In the 'leaping away' of the Present, one also forgets increasingly. The fact that curiosity always holds by what is coming next, and has forgotten what has gone before, is not a result that ensues only
from curiosity, but is the ontological condition for curiosity itself.


curiosity as walking
Alfred Kazin, from A Walker in the City, "Summer: The Way to Highland Park":
There was a new public library I liked to walk out to right after supper, when the streets were still full of light. . . .

Everything about that library was good, for it was usually empty and cool behind its awnings, and the shelves were packed with books that not many people ever seemed to take away.

But even better was the long walk out to Brownsville to reach it. . . .

I had made a discovery; I has stumbled on a connection between myself and the shape and color of time in the streets of New York. . . . There was one brownstone on Macdougal Street I would stop and brood over for long periods every evening I went to the library for fresh books . . . .

I had made a discovery: walking could take me back into the America of the nineteenth century. . . .

For each new book I took away, there seemed to be ten more of which I was depriving myself.



walking as dance
Edwin Denby:
Sometimes a crowd is thick and sometimes it's thin, and it keeps changing. And as it changes, you can feel it as a . . . how shall I say? . . . dance.

It isn't even an arranged dance of course. It's an improvised dance. They don't even know their relations to one another.



dance as falling
on Martha Graham:

Martha's style was infused with strong, precise movement and energy charged abdominal contractions as well as controlled falling and rising.


Merce Cunningham:
"Winterbranch" for example . . . was comprised physically of falls, of people falling on the ground, getting up and then walking off and then other people coming in and doing falls.

RECORDED DATA
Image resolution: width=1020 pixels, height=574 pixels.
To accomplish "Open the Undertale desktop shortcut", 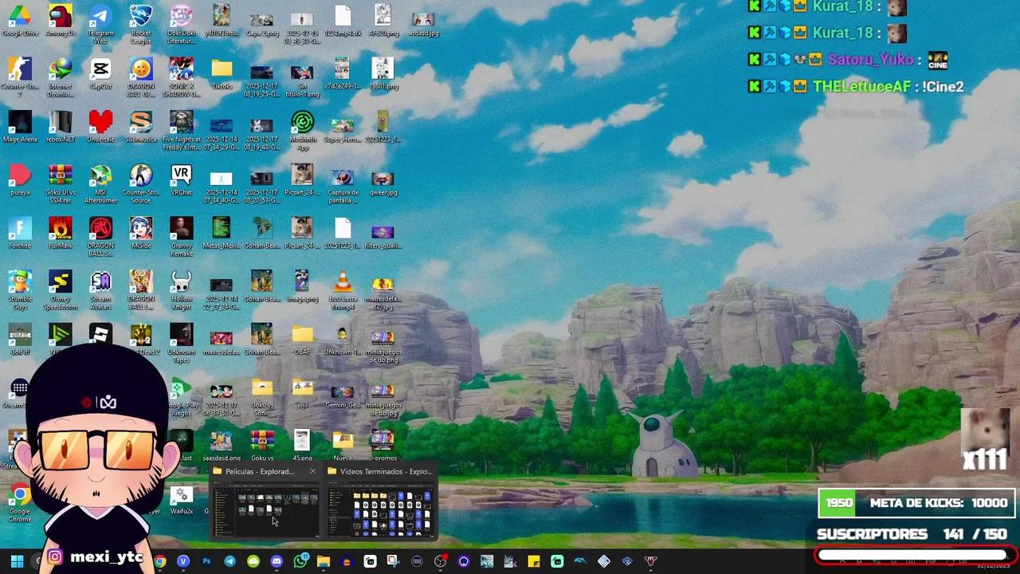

EXERCISES
A - Name every person identified by name in the excerpt on curiosity, walking, and dance.
B - Write the next part of the excerpt on curiosity, walking, and dance, beginning after its final sentence.

EXPECTED RESPONSES
A -
Alfred Kazin
Edwin Denby
Martha Graham
Merce Cunningham

B -
The falls are very physically complicated and have to be taught, it isn't just you drop to the ground, because as in dancing it involves how long it takes you.


walking as falling
Brian Massumi:
I like the notion of 'walking as controlled falling'.

It's something of a proverb, and Laurie Anderson
[i.e., "Walking and Falling," on Big Science], among others, has used it. It conveys the sense that freedom, or the ability to move forward and to transit through life, isn't necessarily about escaping from constraints.

There are always constraints. When we walk, we're dealing with the constraint of gravity. There's also the constraint of balance, and a need for equilibrium. But, at the same time, to walk you need to throw off the equilibrium, you have to let yourself go into a fall, then you cut it off and regain the balance.

You move forward by playing with the constraints, not avoiding them. There’s an openness of movement, even though there’s no escaping constraint.


The last quote above picks up on research that we abandoned, according to our notes, almost exactly 3.5 years ago but back then commenced after we nearly fell down a spiral staircase.